The particular one I'm looking to solve is related to animation reviews. Our ideal tool would allow the director to load up HD QuickTime movies on his machine, point at the screen, talk freely, hear what others have to say no matter where they are, pause and restart the video, scrub to a particular point in the playlist, and make annotations. And so on. Remote participants would be watching the same movie at the same quality and hearing the comments/seeing the director as he spoke.
This problem has been solved a hundred times by lots of different people. I know Animation Mentor has some solution for running reviews with bunch of participants, for example. With all the World Cup soccer I've been watching lately on ESPN3, it appears that live streaming of HQ (if not HD) content works even on my paltry DSL line at home. I've also read about cineSync which seems to be designed for this kind of situation. However, I have yet to find an easy and free solution.

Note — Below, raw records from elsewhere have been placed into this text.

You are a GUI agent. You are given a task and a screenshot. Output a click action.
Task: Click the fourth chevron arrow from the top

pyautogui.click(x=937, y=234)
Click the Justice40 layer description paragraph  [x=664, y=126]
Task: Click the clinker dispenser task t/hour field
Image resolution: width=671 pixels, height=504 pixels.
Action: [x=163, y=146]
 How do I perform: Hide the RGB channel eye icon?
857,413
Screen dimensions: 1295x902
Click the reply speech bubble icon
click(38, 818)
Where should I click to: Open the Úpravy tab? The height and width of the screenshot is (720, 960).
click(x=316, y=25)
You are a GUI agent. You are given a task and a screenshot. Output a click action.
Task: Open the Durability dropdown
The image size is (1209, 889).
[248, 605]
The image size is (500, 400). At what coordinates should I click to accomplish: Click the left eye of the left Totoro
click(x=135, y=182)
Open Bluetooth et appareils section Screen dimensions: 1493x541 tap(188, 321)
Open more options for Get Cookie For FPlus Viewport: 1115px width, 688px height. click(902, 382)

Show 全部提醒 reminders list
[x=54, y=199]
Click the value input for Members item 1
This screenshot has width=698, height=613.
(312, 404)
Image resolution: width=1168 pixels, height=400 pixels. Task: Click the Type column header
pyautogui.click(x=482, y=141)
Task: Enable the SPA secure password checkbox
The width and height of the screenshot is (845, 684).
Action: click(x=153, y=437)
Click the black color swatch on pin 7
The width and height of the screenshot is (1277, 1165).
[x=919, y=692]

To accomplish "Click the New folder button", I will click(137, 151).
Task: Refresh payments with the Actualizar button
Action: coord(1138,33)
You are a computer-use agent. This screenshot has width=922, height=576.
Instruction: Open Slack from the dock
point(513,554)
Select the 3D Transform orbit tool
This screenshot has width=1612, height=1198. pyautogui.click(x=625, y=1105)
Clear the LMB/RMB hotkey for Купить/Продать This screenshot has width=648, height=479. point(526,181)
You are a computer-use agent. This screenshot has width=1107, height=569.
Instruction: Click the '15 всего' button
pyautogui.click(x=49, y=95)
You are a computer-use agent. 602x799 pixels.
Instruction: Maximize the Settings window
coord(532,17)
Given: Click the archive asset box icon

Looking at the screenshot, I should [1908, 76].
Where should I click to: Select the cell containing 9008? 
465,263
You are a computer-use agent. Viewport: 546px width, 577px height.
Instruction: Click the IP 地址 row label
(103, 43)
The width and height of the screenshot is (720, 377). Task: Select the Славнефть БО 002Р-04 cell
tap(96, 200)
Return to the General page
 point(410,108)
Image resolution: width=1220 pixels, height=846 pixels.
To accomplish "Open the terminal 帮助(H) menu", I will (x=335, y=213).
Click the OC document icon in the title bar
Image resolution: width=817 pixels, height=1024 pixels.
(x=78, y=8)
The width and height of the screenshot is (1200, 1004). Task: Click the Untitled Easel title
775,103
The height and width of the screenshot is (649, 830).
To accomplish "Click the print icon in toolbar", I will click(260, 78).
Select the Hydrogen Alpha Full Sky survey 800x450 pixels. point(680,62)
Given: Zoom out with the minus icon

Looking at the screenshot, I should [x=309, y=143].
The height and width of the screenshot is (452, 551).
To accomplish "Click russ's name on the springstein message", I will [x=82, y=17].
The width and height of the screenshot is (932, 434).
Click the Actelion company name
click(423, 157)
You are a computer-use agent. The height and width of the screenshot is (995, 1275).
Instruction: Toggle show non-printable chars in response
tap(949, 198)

There are a few paths worth exploring. If I could set up a situation that streams the director's screen and audio input in a bandwidth-sensitive way (like ESPN3) to anyone interested in watching/listening, that would be great. A test with simple iChat-based screen sharing between two macs didn't do so well, however - the network couldn't maintain a bandwidth that led to satisfactory results on the viewing end. Too choppy and blocky.
Another idea is for every interested party to pre-cache the movies being reviewed, and then have the director launch a master movie player. All participants would launch slave players, and the control commands (play, pause, seek to X, and so on) would be all that would have to be sent over the network from the master to the slaves. Pluses: this is almost possible already with VLC using its TCP interface, and it ensures that everyone is seeing the highest quality video independent of bandwidth. Minuses: it doesn't allow for annotation, nor audio communication. This would handle just the video part.
Part of working on a problem like this is knowing what the heck to search for while doing my research, and I confess that I'm rather ignorant in that regard. What I might call "remote animation review" someone else might call "live streaming screencast" or something. I will post my results as I go, but honestly part of posting this before having any results to share is to ask people for their help finding the sub-components of this solution online. Thanks in advance.